7 Concluding Discussion

The computational solution of a given acoustic radiation problem first involves the selection of an appropriate acoustic radiation model which underlies the choice of method. For example the model of a closed surface in an infinite acoustic medium underlies the boundary element method (see, for example, Schenck [2] or Kirkup and Henwood [5]). Several practical acoustic problems are suitably represented by the acoustic radiation model of figure 1 and thus a computational solution can be obtained via methods based on the Rayleigh integral. For example the Rayleigh integral model can be applied to the problem of predicting the noise radiated by the faces of an in-line engine block (see Yorke [11] or Kirkup and Tyrrell [12], for example).
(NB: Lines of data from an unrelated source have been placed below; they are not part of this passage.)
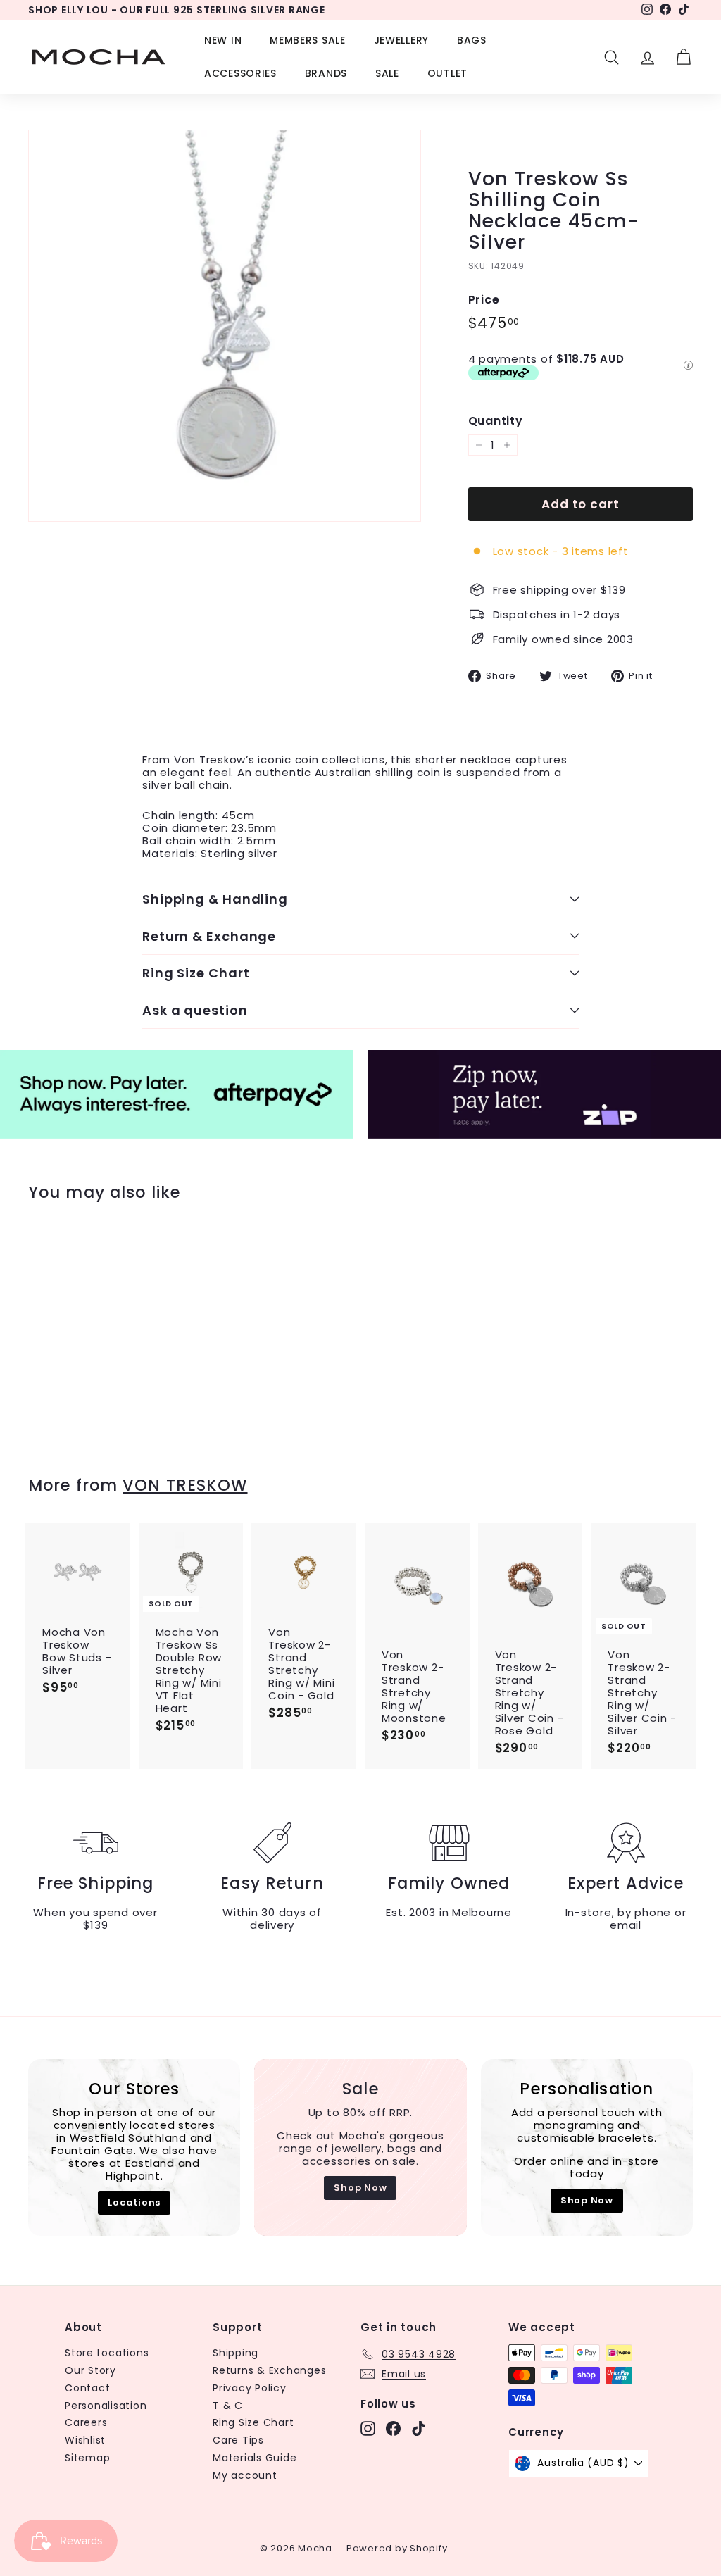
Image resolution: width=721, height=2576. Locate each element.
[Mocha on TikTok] (418, 2428)
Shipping (235, 2353)
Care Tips (238, 2440)
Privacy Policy (250, 2388)
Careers (86, 2422)
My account (245, 2475)
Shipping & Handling (215, 899)
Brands (326, 73)
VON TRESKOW (185, 1485)
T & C (228, 2406)
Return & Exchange (209, 936)
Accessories (240, 73)
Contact (87, 2388)
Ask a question (195, 1010)
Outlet (447, 73)
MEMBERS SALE (307, 40)
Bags (472, 40)
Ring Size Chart (196, 973)
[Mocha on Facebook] (393, 2428)
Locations (134, 2202)
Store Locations (107, 2353)
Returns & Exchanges (269, 2370)
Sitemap (87, 2458)
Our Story (90, 2370)
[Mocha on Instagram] (367, 2428)
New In (223, 40)
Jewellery (401, 40)
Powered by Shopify (397, 2548)
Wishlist (85, 2440)
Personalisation (105, 2406)
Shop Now (360, 2187)
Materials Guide (254, 2458)
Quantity (495, 420)
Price (484, 299)
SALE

Computational methods based on the Rayleigh integral have been applied to certain classes of acoustic problems for some time. However, such methods have generally been based on direct numerical integration and hence they have poor numerical properties. In this paper product integration has been applied to the Rayleigh integral to derive a more robust method, that is more in line boundary element methodology.

A particular implementation of the RIM is described in this paper. In figure 5 computed and exact sound pressures along the axis of the circular piston are compared. The results appear to be in good agreement. In figure 7 the computed radiation ratio curves for the first sixteen modes of a hinged square panel are given. These compare well with similar results given in Wallace [13].

The Rayleigh integral method is applicable to acoustic problems that include of a flat or nearly flat panel exposed to an acoustic medium on one side. Since the method requires the description of the panel as a set of elements (triangles) then the panel may be of arbitrary shape. Hence the Rayleigh integral method should serve as a useful addition to acoustic software libraries.

Acknowledgement. The author is grateful to Mr. R. J. Tyrrell of International Automotive Design, Worthing and to Dr. D. J. Henwood of the Department of Mathematical Sciences, Brighton Polytechnic for their advice on the work in this paper.